(Data entries)
+++

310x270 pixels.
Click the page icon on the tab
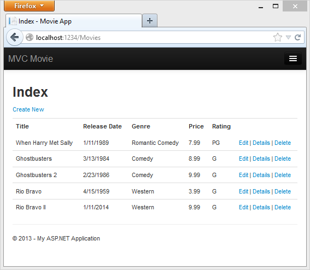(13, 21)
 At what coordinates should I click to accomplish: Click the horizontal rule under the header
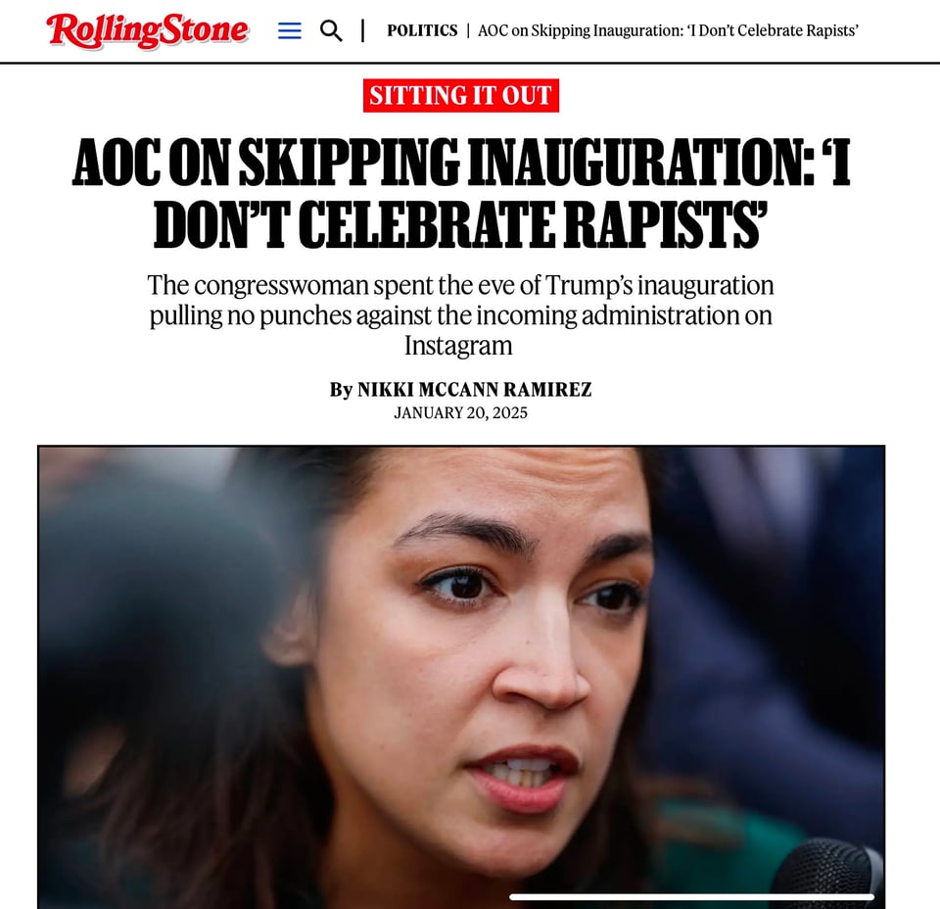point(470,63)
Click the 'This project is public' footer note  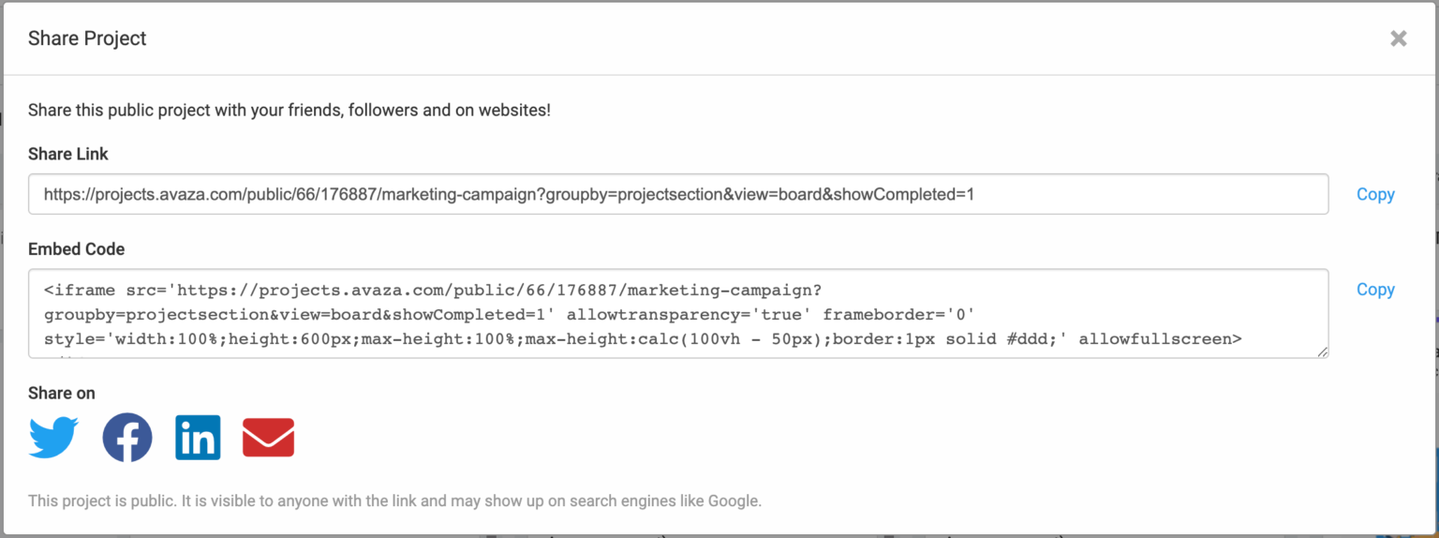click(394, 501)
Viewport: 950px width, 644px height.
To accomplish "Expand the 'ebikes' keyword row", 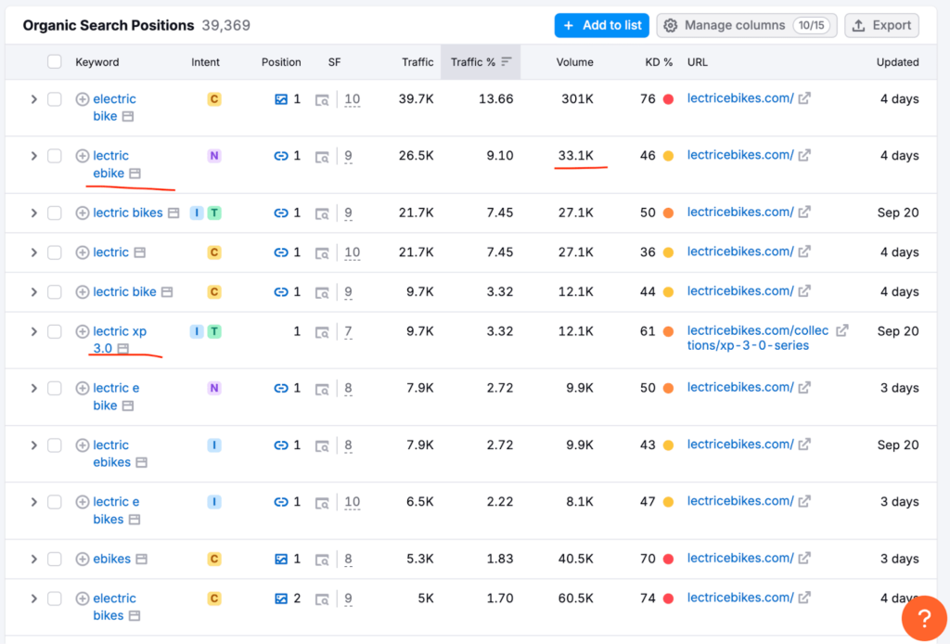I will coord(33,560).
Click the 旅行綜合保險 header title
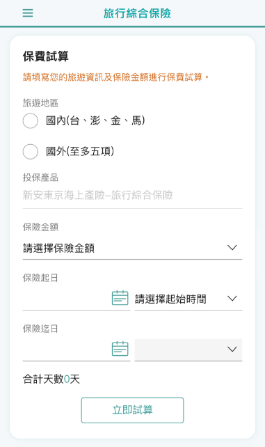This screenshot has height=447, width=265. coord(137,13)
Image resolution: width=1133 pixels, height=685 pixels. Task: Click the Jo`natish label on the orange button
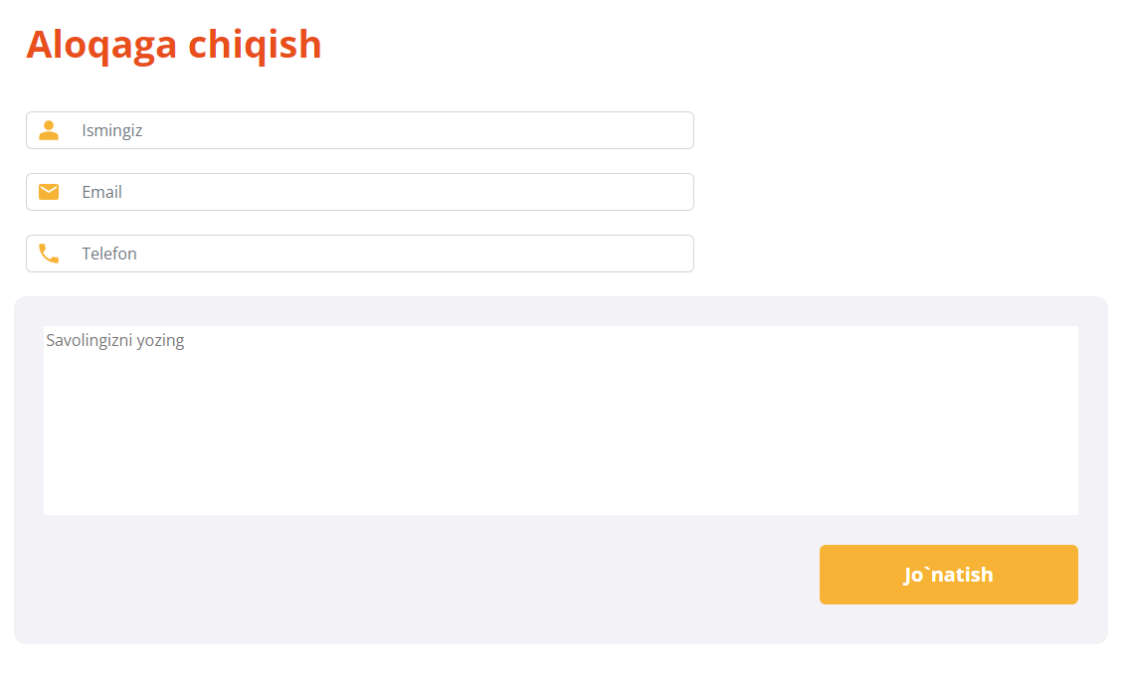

+++

Task goal:
Once the pictures are set aside, what is needed is the lines from the line with "Click the 旅行綜合保險 header title" through the end of the data, written out exactly and alone.

Your response:
Click the 旅行綜合保險 header title
This screenshot has height=447, width=265. coord(137,13)
Image resolution: width=1133 pixels, height=685 pixels. Task: Click the Jo`natish label on the orange button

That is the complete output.